I suppose one has to anticipate a certain amount of input from immediate and extended family, medical practitioners, and others from whom an opinion is actually sought. But it’s the advice from the butcher, the checkout assistant, the woman sitting next to me on the bus and the swimming attendant at the pool… There’s an old saying that ‘it takes a village to raise a child’, and I’m all for community. If the butcher wants to come over and make my son his breakfast at five or six o’clock every morning and leave some free chicken mince for his lunch, he’s most welcome! I’ll copy him a key and he can let himself in so I can have a lie-in.
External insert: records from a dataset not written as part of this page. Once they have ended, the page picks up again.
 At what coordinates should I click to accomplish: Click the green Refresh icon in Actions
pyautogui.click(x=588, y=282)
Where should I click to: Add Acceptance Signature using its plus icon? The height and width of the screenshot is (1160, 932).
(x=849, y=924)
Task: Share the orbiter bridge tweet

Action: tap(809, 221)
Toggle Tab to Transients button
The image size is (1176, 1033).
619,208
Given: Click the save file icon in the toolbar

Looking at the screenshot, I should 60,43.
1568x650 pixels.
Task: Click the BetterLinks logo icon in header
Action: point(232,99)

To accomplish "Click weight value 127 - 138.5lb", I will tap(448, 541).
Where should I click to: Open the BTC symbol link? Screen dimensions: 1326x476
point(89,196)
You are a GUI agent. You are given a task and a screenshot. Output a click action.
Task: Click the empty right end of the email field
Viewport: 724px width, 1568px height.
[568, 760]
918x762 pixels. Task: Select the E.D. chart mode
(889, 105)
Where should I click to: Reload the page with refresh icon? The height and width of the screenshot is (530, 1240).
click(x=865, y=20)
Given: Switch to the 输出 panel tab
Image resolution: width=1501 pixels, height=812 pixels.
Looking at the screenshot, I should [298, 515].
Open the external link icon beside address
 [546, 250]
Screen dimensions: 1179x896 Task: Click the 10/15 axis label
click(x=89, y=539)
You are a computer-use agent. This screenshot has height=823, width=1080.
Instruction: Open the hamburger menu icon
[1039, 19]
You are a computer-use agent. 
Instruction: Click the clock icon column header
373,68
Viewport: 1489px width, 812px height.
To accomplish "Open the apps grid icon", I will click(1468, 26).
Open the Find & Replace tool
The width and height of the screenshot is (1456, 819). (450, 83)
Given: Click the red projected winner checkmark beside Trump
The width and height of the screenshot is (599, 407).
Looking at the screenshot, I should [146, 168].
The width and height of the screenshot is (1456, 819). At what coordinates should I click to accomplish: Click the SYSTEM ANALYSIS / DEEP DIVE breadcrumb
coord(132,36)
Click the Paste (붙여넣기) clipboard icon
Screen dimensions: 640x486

If the bus driver wants to pop in and pat my son back to sleep at midnight when he wakes, I’ll hook him up to our intercom; or, better still, he can assist me in campaigning for more pram-friendly buses. The village is most welcome to help me raise my child, but through practical gestures, not through unconstructive heckling.

As for my mother’s advice? She thinks it’s all hilarious. “You’re doing a great job,” she assures me. “Your child is happy, good-natured, sociable and charming. He eats well and sleeps through the night and can do everything he is supposed to do at his age. If you change your parenting methods, you will change him. He won’t be your child any more.”

It took a village to unsettle this mother, and just one good parent to reassure her.